_PROBLEM_
What lines below include the word "browser"? Copy each one.

Stored dataset items:
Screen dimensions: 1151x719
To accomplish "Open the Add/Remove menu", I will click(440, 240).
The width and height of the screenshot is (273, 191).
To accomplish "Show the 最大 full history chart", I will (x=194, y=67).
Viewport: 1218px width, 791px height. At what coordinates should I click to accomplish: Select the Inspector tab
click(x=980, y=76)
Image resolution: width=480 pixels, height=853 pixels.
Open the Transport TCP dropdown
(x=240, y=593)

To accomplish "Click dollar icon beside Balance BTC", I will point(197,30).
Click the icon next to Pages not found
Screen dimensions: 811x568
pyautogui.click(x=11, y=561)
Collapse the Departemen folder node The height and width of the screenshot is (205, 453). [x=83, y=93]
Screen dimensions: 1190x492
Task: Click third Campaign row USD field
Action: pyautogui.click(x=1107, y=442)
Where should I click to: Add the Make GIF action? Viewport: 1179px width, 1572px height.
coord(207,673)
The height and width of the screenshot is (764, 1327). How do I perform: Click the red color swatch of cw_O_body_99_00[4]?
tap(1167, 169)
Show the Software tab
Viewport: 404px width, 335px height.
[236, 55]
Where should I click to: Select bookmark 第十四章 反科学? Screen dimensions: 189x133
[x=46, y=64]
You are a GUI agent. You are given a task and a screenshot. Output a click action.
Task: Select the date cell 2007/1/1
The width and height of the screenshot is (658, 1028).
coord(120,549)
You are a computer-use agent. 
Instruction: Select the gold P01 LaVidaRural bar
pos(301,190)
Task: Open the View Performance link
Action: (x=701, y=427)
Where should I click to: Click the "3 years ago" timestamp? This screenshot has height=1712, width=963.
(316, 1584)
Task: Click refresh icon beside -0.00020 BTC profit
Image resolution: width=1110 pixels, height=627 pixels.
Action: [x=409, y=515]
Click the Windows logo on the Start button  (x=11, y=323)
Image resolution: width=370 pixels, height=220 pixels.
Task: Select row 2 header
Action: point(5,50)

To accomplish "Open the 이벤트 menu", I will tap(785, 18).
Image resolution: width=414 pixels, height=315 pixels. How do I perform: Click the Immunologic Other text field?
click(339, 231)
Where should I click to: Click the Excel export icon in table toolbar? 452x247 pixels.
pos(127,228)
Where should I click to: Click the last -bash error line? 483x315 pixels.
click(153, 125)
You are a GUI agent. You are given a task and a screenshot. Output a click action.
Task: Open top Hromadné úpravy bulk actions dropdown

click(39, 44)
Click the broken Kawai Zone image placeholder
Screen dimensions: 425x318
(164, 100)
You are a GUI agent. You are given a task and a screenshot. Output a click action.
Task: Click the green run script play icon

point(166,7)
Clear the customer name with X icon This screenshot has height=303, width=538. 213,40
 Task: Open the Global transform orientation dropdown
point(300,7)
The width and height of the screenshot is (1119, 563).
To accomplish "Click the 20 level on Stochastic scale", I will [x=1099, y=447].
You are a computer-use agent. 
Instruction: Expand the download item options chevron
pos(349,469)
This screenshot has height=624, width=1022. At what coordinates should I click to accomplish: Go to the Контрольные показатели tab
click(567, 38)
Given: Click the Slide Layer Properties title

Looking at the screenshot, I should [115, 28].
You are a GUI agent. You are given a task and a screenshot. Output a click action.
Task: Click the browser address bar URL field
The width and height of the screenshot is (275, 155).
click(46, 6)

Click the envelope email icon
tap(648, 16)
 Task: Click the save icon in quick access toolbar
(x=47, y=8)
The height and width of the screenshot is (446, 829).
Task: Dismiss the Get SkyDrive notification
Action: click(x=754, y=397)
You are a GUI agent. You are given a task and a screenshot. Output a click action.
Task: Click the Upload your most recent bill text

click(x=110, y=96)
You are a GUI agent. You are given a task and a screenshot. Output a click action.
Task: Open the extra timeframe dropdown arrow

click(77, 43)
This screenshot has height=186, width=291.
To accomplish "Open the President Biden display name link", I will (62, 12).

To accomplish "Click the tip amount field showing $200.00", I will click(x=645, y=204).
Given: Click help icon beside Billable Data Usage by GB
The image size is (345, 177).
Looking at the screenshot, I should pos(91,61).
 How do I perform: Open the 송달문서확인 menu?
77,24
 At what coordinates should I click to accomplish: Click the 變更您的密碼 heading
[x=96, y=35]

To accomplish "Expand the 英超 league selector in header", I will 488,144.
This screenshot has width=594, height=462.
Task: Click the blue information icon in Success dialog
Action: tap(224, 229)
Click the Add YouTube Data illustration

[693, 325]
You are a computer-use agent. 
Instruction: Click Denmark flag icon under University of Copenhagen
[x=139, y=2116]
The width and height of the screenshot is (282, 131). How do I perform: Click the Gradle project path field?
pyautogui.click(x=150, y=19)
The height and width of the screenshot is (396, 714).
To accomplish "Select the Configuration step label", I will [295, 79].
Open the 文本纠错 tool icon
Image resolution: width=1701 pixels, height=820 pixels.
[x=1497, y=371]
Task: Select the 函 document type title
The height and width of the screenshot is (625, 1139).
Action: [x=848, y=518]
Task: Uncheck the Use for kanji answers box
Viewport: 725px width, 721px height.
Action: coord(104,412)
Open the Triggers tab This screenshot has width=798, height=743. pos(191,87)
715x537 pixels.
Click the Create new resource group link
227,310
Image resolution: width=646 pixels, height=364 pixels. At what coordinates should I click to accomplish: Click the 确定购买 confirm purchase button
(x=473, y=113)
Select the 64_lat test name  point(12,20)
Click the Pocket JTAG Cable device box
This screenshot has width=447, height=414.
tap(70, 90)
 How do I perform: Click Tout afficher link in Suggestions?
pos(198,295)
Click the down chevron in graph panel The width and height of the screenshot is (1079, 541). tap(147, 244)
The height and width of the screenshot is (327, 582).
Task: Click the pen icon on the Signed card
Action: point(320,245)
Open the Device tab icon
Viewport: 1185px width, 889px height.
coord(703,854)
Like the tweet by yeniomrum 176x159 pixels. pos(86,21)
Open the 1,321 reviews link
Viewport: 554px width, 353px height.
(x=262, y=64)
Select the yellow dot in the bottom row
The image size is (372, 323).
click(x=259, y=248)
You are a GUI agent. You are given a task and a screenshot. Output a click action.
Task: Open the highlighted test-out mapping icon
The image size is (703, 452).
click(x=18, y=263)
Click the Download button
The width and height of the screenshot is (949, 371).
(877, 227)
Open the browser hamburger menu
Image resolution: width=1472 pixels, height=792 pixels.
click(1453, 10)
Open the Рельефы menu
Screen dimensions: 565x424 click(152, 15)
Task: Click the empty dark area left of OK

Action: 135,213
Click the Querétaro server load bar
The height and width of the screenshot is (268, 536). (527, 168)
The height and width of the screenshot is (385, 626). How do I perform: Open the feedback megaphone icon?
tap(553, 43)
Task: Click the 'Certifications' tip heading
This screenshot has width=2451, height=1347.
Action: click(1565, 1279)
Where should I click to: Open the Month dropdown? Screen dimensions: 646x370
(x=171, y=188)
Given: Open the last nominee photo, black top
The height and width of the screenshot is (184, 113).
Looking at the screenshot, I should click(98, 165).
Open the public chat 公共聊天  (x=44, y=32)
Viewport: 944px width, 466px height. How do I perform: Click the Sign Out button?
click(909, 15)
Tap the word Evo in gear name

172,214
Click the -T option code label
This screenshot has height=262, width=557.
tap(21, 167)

_SOLUTION TO THIS EXERCISE_
Task: Click the browser address bar URL field
Open the browser hamburger menu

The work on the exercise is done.